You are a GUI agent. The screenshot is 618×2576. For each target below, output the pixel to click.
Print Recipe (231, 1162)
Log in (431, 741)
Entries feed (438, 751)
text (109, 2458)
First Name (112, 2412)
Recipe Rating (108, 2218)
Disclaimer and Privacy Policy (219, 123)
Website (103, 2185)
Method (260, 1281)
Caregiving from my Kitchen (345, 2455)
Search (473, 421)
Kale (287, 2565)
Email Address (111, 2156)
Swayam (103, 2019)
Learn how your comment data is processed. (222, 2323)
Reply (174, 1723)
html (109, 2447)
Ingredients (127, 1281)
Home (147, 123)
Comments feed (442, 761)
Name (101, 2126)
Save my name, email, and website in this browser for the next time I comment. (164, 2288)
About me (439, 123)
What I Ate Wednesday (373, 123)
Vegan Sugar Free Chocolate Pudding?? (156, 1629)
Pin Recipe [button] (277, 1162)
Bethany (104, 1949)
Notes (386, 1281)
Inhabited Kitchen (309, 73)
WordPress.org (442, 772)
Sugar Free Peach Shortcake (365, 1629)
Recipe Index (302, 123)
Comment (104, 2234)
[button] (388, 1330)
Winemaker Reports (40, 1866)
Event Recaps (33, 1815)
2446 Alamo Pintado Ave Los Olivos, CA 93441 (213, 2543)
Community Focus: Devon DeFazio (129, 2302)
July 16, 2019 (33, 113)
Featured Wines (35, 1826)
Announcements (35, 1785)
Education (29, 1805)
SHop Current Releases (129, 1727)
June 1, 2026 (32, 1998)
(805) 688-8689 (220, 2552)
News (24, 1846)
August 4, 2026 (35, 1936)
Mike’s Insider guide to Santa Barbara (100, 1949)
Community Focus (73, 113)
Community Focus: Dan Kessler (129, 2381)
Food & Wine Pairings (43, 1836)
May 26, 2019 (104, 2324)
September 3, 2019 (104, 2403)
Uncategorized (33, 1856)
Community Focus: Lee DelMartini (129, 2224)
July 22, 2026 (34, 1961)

□ □ □ □

### YOUR OBJECTIVE:
Every record above is to be copied out exactly.

### YOUR RESPONSE:
You are a GUI agent. The screenshot is 618×2576. For each target below, output the pixel to click.
Print Recipe (231, 1162)
Log in (431, 741)
Entries feed (438, 751)
text (109, 2458)
First Name (112, 2412)
Recipe Rating (108, 2218)
Disclaimer and Privacy Policy (219, 123)
Website (103, 2185)
Method (260, 1281)
Caregiving from my Kitchen (345, 2455)
Search (473, 421)
Kale (287, 2565)
Email Address (111, 2156)
Swayam (103, 2019)
Learn how your comment data is processed. (222, 2323)
Reply (174, 1723)
html (109, 2447)
Ingredients (127, 1281)
Home (147, 123)
Comments feed (442, 761)
Name (101, 2126)
Save my name, email, and website in this browser for the next time I comment. (164, 2288)
About me (439, 123)
What I Ate Wednesday (373, 123)
Vegan Sugar Free Chocolate Pudding?? (156, 1629)
Pin Recipe [button] (277, 1162)
Bethany (104, 1949)
Notes (386, 1281)
Inhabited Kitchen (309, 73)
WordPress.org (442, 772)
Sugar Free Peach Shortcake (365, 1629)
Recipe Index (302, 123)
Comment (104, 2234)
[button] (388, 1330)
Winemaker Reports (40, 1866)
Event Recaps (33, 1815)
2446 Alamo Pintado Ave Los Olivos, CA 93441 (213, 2543)
Community Focus: Devon DeFazio (129, 2302)
July 16, 2019 (33, 113)
Featured Wines (35, 1826)
Announcements (35, 1785)
Education (29, 1805)
SHop Current Releases (129, 1727)
June 1, 2026 (32, 1998)
(805) 688-8689 (220, 2552)
News (24, 1846)
August 4, 2026 (35, 1936)
Mike’s Insider guide to Santa Barbara (100, 1949)
Community Focus (73, 113)
Community Focus: Dan Kessler (129, 2381)
Food & Wine Pairings (43, 1836)
May 26, 2019 (104, 2324)
September 3, 2019 (104, 2403)
Uncategorized (33, 1856)
Community Focus: Lee DelMartini (129, 2224)
July 22, 2026 (34, 1961)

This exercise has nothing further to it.